WHAT YOU SHOULD DO ▸
Copy each of the following records word for word, with no changes.

Dataset items

----

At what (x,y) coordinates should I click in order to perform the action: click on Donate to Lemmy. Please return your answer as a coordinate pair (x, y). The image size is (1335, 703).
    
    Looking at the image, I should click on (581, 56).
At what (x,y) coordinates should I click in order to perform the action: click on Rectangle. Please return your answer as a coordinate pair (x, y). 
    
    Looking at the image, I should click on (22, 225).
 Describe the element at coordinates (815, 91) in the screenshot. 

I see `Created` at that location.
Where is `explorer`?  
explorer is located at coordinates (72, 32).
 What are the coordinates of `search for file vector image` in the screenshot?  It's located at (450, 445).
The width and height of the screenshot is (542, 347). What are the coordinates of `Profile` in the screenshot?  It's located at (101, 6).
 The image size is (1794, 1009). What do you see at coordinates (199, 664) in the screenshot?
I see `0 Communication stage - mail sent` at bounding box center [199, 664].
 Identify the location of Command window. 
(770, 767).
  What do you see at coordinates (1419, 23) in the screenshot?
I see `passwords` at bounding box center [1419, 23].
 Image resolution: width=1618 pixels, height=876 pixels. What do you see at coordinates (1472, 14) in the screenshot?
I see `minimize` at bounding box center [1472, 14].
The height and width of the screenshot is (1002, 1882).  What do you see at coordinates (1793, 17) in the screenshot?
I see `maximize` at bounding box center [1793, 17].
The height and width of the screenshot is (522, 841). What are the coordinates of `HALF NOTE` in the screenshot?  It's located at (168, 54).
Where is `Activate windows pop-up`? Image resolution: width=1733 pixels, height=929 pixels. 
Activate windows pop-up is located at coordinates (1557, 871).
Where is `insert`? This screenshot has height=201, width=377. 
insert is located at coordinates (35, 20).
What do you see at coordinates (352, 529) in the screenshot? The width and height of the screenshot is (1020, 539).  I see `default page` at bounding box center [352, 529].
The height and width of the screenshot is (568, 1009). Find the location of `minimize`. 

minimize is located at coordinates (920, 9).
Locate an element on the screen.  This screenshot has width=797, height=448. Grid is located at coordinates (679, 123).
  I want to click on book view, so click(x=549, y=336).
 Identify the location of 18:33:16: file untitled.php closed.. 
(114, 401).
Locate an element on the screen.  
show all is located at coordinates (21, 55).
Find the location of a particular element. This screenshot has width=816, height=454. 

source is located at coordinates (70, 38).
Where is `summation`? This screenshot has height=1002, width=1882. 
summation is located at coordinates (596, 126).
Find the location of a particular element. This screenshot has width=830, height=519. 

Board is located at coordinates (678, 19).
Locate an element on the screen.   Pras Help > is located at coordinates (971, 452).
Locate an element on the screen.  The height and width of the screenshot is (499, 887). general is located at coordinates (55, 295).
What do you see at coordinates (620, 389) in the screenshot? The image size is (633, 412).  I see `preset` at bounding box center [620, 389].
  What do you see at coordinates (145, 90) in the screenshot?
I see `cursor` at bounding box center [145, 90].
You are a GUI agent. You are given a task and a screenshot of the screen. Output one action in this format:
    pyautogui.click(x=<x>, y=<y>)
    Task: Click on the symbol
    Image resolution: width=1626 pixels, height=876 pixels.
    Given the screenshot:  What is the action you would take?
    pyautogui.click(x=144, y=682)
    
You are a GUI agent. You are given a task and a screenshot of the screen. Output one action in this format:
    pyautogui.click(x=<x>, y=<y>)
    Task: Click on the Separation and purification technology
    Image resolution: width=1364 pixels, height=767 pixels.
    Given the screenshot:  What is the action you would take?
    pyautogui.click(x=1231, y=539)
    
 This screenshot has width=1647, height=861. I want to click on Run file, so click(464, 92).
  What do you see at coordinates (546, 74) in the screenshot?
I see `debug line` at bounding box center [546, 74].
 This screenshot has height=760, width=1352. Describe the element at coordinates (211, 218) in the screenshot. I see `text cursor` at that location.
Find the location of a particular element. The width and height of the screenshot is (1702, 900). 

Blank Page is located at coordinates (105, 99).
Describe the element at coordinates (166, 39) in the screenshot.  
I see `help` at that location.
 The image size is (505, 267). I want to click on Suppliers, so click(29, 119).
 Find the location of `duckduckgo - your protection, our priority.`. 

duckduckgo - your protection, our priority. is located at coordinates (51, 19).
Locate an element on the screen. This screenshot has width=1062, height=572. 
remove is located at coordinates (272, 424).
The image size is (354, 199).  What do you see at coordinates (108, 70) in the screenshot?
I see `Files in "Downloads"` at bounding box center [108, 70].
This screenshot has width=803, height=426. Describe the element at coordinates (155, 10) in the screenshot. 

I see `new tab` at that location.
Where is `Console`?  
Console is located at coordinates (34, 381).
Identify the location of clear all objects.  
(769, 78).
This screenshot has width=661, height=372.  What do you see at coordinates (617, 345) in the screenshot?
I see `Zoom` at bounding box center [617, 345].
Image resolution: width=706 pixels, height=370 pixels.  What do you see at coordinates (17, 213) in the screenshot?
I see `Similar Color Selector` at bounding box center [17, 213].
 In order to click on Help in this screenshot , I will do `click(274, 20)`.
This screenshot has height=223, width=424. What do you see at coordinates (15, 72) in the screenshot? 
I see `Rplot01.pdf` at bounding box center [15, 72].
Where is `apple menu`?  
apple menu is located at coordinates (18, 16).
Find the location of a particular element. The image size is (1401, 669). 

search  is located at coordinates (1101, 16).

----

SOLUTION TO THE PROBLEM ▸
At what (x,y) coordinates should I click in order to perform the action: click on Donate to Lemmy. Please return your answer as a coordinate pair (x, y). The image size is (1335, 703).
    
    Looking at the image, I should click on (581, 56).
At what (x,y) coordinates should I click in order to perform the action: click on Rectangle. Please return your answer as a coordinate pair (x, y). 
    
    Looking at the image, I should click on (22, 225).
 Describe the element at coordinates (815, 91) in the screenshot. 

I see `Created` at that location.
Where is `explorer`?  
explorer is located at coordinates (72, 32).
 What are the coordinates of `search for file vector image` in the screenshot?  It's located at (450, 445).
The width and height of the screenshot is (542, 347). What are the coordinates of `Profile` in the screenshot?  It's located at (101, 6).
 The image size is (1794, 1009). What do you see at coordinates (199, 664) in the screenshot?
I see `0 Communication stage - mail sent` at bounding box center [199, 664].
 Identify the location of Command window. 
(770, 767).
  What do you see at coordinates (1419, 23) in the screenshot?
I see `passwords` at bounding box center [1419, 23].
 Image resolution: width=1618 pixels, height=876 pixels. What do you see at coordinates (1472, 14) in the screenshot?
I see `minimize` at bounding box center [1472, 14].
The height and width of the screenshot is (1002, 1882).  What do you see at coordinates (1793, 17) in the screenshot?
I see `maximize` at bounding box center [1793, 17].
The height and width of the screenshot is (522, 841). What are the coordinates of `HALF NOTE` in the screenshot?  It's located at (168, 54).
Where is `Activate windows pop-up`? Image resolution: width=1733 pixels, height=929 pixels. 
Activate windows pop-up is located at coordinates (1557, 871).
Where is `insert`? This screenshot has height=201, width=377. 
insert is located at coordinates (35, 20).
What do you see at coordinates (352, 529) in the screenshot? The width and height of the screenshot is (1020, 539).  I see `default page` at bounding box center [352, 529].
The height and width of the screenshot is (568, 1009). Find the location of `minimize`. 

minimize is located at coordinates (920, 9).
Locate an element on the screen.  This screenshot has width=797, height=448. Grid is located at coordinates (679, 123).
  I want to click on book view, so click(x=549, y=336).
 Identify the location of 18:33:16: file untitled.php closed.. 
(114, 401).
Locate an element on the screen.  
show all is located at coordinates (21, 55).
Find the location of a particular element. This screenshot has width=816, height=454. 

source is located at coordinates (70, 38).
Where is `summation`? This screenshot has height=1002, width=1882. 
summation is located at coordinates (596, 126).
Find the location of a particular element. This screenshot has width=830, height=519. 

Board is located at coordinates (678, 19).
Locate an element on the screen.   Pras Help > is located at coordinates (971, 452).
Locate an element on the screen.  The height and width of the screenshot is (499, 887). general is located at coordinates (55, 295).
What do you see at coordinates (620, 389) in the screenshot? The image size is (633, 412).  I see `preset` at bounding box center [620, 389].
  What do you see at coordinates (145, 90) in the screenshot?
I see `cursor` at bounding box center [145, 90].
You are a GUI agent. You are given a task and a screenshot of the screen. Output one action in this format:
    pyautogui.click(x=<x>, y=<y>)
    Task: Click on the symbol
    Image resolution: width=1626 pixels, height=876 pixels.
    Given the screenshot:  What is the action you would take?
    pyautogui.click(x=144, y=682)
    
You are a GUI agent. You are given a task and a screenshot of the screen. Output one action in this format:
    pyautogui.click(x=<x>, y=<y>)
    Task: Click on the Separation and purification technology
    Image resolution: width=1364 pixels, height=767 pixels.
    Given the screenshot:  What is the action you would take?
    pyautogui.click(x=1231, y=539)
    
 This screenshot has width=1647, height=861. I want to click on Run file, so click(464, 92).
  What do you see at coordinates (546, 74) in the screenshot?
I see `debug line` at bounding box center [546, 74].
 This screenshot has height=760, width=1352. Describe the element at coordinates (211, 218) in the screenshot. I see `text cursor` at that location.
Find the location of a particular element. The width and height of the screenshot is (1702, 900). 

Blank Page is located at coordinates (105, 99).
Describe the element at coordinates (166, 39) in the screenshot.  
I see `help` at that location.
 The image size is (505, 267). I want to click on Suppliers, so click(29, 119).
 Find the location of `duckduckgo - your protection, our priority.`. 

duckduckgo - your protection, our priority. is located at coordinates (51, 19).
Locate an element on the screen. This screenshot has width=1062, height=572. 
remove is located at coordinates (272, 424).
The image size is (354, 199).  What do you see at coordinates (108, 70) in the screenshot?
I see `Files in "Downloads"` at bounding box center [108, 70].
This screenshot has width=803, height=426. Describe the element at coordinates (155, 10) in the screenshot. 

I see `new tab` at that location.
Where is `Console`?  
Console is located at coordinates (34, 381).
Identify the location of clear all objects.  
(769, 78).
This screenshot has width=661, height=372.  What do you see at coordinates (617, 345) in the screenshot?
I see `Zoom` at bounding box center [617, 345].
Image resolution: width=706 pixels, height=370 pixels.  What do you see at coordinates (17, 213) in the screenshot?
I see `Similar Color Selector` at bounding box center [17, 213].
 In order to click on Help in this screenshot , I will do `click(274, 20)`.
This screenshot has height=223, width=424. What do you see at coordinates (15, 72) in the screenshot? 
I see `Rplot01.pdf` at bounding box center [15, 72].
Where is `apple menu`?  
apple menu is located at coordinates (18, 16).
Find the location of a particular element. The image size is (1401, 669). 

search  is located at coordinates (1101, 16).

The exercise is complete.